Genetic algorithms (or optimization) in R

I am trying to explore the field of optimization using GA in R. I understand that R is probably not the best place for me, but that is what I know right now.

So, here is the problem: I have a set of people who I can choose to build my home most efficiently. I am ready to spend no more than 100,000 on work (a limit beyond which the solution no longer applies), and I must choose one electrician, two plumbers, two general builders and two guys from the list of 500 or so (7 guys for work in total).

Each of these people has a rate that they will charge for work, and the total cost that they will provide for work (the total amount should be maximum). See data here:

Data

I looked at genalg and DeOptim R packages, where you can use binary functions to select people who maximize the total value for a given price, but I cannot determine how to set a limit on what type of employee is selected. The solution can be all electrician, and although they all provide great value, they cannot complete the job. So basically I'm looking for a way to manage the population, and none of these packages seem to allow this.

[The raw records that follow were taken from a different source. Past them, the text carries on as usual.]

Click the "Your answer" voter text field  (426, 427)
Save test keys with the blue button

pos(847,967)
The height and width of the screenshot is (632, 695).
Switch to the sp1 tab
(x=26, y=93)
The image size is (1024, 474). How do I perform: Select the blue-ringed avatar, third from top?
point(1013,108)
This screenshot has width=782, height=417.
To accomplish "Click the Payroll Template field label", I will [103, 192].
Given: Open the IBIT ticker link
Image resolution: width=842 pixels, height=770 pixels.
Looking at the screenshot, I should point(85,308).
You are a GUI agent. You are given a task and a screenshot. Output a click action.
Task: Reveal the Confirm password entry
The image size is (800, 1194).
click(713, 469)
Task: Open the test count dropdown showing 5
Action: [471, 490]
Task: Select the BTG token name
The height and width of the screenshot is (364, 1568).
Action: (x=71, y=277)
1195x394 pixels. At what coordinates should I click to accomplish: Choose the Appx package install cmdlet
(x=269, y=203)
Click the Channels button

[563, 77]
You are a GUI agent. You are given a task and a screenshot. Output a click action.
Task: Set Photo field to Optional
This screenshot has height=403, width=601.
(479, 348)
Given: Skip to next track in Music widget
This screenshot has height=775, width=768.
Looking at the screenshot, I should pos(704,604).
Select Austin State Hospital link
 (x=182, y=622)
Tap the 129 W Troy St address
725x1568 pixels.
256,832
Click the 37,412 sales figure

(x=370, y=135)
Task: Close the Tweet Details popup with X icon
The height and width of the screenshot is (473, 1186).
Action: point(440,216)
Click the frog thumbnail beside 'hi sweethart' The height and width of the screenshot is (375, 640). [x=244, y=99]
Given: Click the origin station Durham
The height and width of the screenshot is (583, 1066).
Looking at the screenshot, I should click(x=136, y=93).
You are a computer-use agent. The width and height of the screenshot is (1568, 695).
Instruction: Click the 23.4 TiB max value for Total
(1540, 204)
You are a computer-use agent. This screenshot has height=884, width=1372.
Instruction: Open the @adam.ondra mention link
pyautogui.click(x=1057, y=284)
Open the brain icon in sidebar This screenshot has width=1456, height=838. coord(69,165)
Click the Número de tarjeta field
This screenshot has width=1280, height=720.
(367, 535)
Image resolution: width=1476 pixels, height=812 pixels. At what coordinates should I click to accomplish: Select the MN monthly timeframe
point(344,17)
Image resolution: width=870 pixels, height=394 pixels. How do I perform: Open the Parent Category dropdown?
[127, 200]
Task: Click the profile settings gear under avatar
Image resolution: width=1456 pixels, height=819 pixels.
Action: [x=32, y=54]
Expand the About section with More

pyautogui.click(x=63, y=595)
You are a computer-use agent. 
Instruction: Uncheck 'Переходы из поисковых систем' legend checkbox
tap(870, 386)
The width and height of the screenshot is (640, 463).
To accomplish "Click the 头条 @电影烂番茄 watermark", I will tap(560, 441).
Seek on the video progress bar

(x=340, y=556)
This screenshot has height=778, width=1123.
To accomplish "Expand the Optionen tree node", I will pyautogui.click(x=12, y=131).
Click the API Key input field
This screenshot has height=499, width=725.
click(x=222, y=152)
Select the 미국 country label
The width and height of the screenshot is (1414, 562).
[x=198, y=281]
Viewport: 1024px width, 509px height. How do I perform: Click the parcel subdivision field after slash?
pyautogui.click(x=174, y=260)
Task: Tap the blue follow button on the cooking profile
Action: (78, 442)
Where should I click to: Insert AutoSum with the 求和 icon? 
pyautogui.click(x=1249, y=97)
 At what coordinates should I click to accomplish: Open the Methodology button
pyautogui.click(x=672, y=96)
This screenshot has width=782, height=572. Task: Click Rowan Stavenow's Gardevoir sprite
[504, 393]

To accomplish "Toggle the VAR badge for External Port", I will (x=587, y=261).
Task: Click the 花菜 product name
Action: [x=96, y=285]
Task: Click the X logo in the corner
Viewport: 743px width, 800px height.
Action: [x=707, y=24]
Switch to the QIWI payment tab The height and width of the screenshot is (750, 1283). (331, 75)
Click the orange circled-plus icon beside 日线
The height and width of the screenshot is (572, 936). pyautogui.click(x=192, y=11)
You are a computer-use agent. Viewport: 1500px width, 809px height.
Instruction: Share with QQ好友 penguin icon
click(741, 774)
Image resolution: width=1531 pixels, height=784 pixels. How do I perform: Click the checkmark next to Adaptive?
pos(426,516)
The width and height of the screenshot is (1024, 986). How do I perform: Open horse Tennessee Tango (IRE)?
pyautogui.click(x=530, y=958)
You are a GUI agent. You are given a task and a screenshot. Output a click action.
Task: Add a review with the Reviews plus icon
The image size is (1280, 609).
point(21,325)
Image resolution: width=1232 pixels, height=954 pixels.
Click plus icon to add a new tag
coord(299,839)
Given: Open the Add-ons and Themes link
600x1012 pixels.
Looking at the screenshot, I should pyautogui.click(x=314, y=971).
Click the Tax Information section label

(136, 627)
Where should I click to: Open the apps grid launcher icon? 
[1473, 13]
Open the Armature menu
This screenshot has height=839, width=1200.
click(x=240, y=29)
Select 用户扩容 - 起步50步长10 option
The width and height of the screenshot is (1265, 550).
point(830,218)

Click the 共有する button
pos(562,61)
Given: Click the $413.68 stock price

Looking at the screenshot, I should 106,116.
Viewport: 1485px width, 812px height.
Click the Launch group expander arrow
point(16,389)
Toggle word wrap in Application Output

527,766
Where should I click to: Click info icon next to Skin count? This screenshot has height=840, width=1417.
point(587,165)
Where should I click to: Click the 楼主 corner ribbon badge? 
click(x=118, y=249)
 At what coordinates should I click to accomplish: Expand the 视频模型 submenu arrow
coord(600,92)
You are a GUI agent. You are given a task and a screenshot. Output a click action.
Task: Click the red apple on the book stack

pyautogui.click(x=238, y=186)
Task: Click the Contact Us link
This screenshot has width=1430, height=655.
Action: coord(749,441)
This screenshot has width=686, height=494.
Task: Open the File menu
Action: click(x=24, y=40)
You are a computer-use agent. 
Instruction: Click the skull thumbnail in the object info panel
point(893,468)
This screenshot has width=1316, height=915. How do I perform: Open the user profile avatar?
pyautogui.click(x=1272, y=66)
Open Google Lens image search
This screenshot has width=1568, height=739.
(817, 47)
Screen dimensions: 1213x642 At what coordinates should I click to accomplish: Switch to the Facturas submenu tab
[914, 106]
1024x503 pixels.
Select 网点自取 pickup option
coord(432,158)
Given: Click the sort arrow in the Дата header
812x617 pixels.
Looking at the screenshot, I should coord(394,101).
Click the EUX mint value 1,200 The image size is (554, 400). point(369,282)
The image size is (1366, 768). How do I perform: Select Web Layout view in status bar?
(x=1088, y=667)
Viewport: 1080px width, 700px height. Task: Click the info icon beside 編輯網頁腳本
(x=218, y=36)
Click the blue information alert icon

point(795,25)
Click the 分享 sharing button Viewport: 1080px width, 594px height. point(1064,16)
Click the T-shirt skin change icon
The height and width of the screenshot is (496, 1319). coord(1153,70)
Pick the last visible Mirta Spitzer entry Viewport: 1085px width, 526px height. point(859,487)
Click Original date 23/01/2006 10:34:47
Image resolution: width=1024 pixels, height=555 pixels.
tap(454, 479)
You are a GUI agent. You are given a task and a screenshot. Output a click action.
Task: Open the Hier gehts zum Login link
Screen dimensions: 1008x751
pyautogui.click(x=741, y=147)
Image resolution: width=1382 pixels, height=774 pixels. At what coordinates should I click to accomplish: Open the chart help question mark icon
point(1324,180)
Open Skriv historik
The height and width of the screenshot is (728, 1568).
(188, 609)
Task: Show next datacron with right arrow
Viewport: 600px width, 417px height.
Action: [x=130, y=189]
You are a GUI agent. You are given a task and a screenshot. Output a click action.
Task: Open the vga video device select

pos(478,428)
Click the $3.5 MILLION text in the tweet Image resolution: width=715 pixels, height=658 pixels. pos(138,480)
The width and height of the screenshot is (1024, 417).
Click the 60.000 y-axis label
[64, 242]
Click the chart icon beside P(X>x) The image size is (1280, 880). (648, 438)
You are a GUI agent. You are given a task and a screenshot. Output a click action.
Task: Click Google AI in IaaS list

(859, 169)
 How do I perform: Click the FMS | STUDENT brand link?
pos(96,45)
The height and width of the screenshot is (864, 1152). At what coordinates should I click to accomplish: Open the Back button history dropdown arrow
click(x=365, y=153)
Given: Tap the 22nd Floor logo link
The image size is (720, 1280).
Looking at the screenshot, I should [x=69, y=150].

Any ideas on how I can solve this problem? I am sure that many of you have considered options for this problem and received excellent information. Thank you very much for your help.

Here is the code I got from the forums here:

library(genalg)

iter = 10
population = 500

# import csv file
brank = read.csv("GA_Data.csv")


dataset <- data.frame(item = brank$Person.ID, survivalpoints = brank$Value, weight = brank$Labor.Cost)


weightlimit <- 100000


monitor <- function(obj) {
  minEval = min(obj$evaluations);
  plot(obj$mean, obj$best, type="p", main = obj$iter); 
}

evalFunc <- function(x) {
  current_solution_survivalpoints <- x %*% dataset$survivalpoints
  current_solution_weight <- x %*% dataset$weight

  if (current_solution_weight > weightlimit) 
    return(0) else return(-current_solution_survivalpoints)
}


GAmodel <- rbga.bin(size = length(brank$Person.ID), popSize = population, iters = iter, mutationChance = 0.01, 
                    monitorFunc = monitor, elitism = T, zeroToOneRatio = 200, evalFunc = evalFunc)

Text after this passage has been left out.